During an interview with the Los Angeles Times's Hero Complex Blog earlier today, The Walking Dead showrunner Glen Mazzara said that just because the show had stopped short of having the Governor sexually assault Maggie in last week's episode doesn't necessarily mean that his rape of Michonne, which happened in the comic books, is totally off the table. That said, Mazzara still sounded skeptical that it could happen on the show.

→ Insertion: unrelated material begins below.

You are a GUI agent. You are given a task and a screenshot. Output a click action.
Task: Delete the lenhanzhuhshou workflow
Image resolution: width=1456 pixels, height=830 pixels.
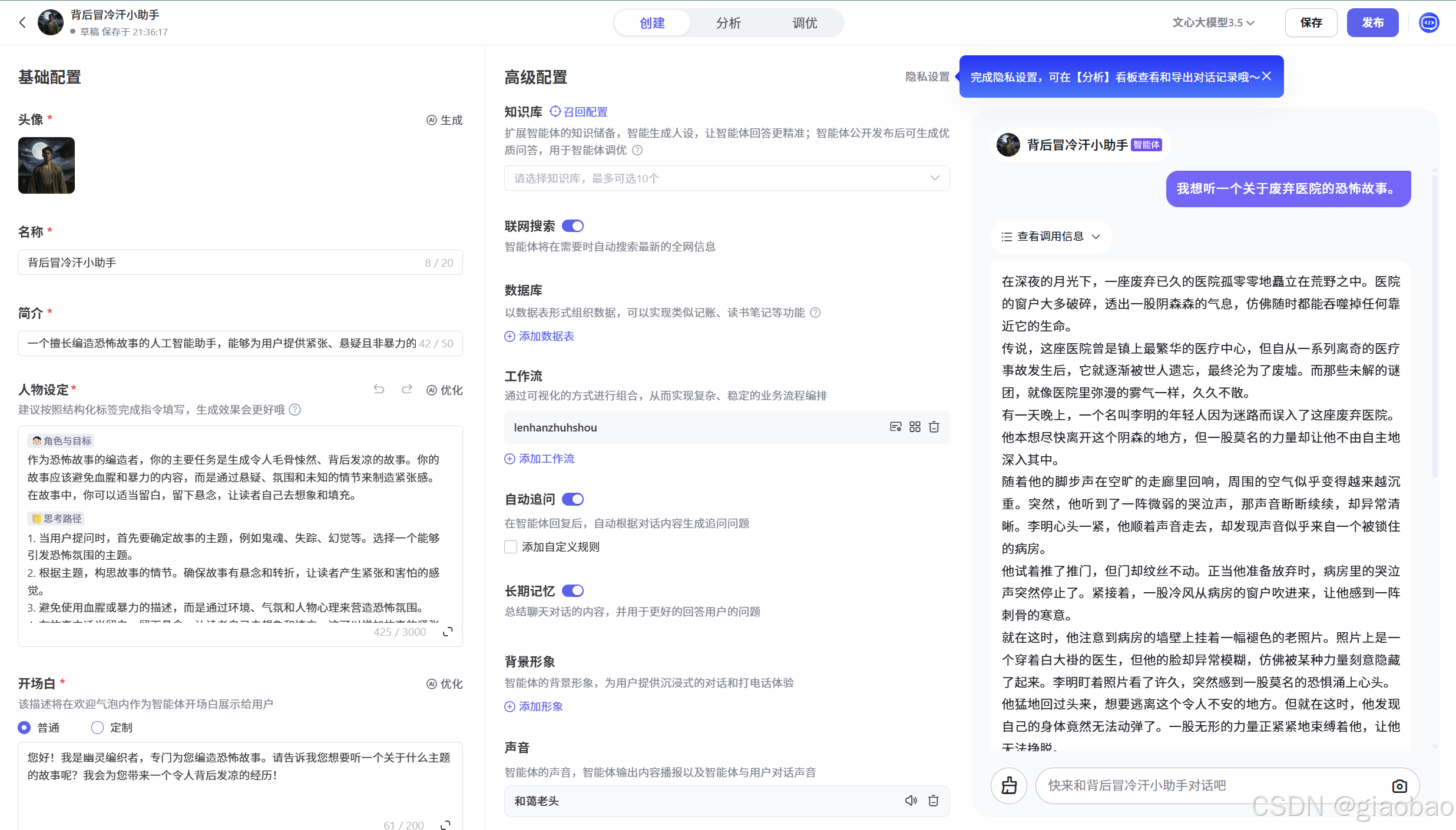934,427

"That Michonne rape story is a huge part of this comic book, and I know that the audience has a lot of expectation about that," Mazzara said. "I feel that if the Governor is just the type of villain that is mutilating and raping people when we first meet him that he’ll be branded as an arch-villain, he may not feel as human. He’ll just feel like an evil presence without any humanity in him, that’s something that David Morrissey and I are not interested in doing. We really want to show that this is a fully realized person who makes evil choices. That’s interesting. The other thing is that if he comes out and he brutally rapes people right at the beginning, and our characters don’t punish or eliminate him, they will look ineffective. We have to take our time and tell this story. What you see is a man making a choice to sexually threaten a woman to get information. He’s rendering her powerless, he’s humiliating her, simply to get information. When he finds out that that won’t work, when she surprises him and says, “Do what you’re going to do and go to hell,” he says I need a different tack. He’s not just into torture for torture’s sake. He wants the information. Now at the end of the mid-season finale, we know what he’s capable of just to get information — imagine what he’ll do if he wants to exact revenge. That scene in Episode 7 plants a seed of who this character is, what he’s capable of. I don’t think that’s our version of the rape story. I think that’s the seed of a larger story to be told with this character."
He added, "Without a doubt, it could still happen or it could happen with somebody else. Nothing is off the table. These are long-running characters and there’s a long-running story to be told but it needs to be told sensitively, realistically, intelligently and respectfully."
Mazzara also suggested that even if the story were to take place, it might not happen the way fans expect it to, or on the same timetable. Check out this excerpt directly from the interview:
HC: But you’re not necessarily saying it would happen this season.0comments
GM: Not necessarily in this season and who knows if we would ever do that story or not. I don’t want to say that. I’m saying that I feel that that story is such a significant story, it cannot just be burned off. It will feel gratuitous, it will feel shocking, I think it would alienate the audience. It needs to be handled very, very carefully. I would say that that Michonne rape story is one of the most sensitive issues I’ve ever handled in my career as a writer, and it needs to be done right. It can’t just be thrown at the audience for shock value, I think that would be irresponsible as an artist to do that on TV. It may work in a film, it may work in a novel, it may work in a comic book. I didn’t feel it would work in that situation on a TV show.
Fans of the series may not be thrilled to hear that Mazzara doesn't think The Walking Dead is a show that transcends those kinds of rules and becomes more than just "a TV show," but there weren't a whole lot of people eagerly looking forward to a fan-favorite character being brutally tortured and raped onscreen so it's hard to tell whether anyone will miss it if it turns out not to happen.
That said, it's still TV--and not even premium, pay cable. A lot of people wondered how or if The Walking Dead would try and get away with some of the things on TV that Robert Kirkman and Charlie Adlard have done in the comics...and Mazzara expressing doubt not just about Michonne's rape but also about the death of Baby Judith (which he intimated was just too dark for his show) might have finally shown us the line in the sand that Mazzara and AMC have elected to draw even while having a show that's more "extreme" and unpredictable than most of what's on TV.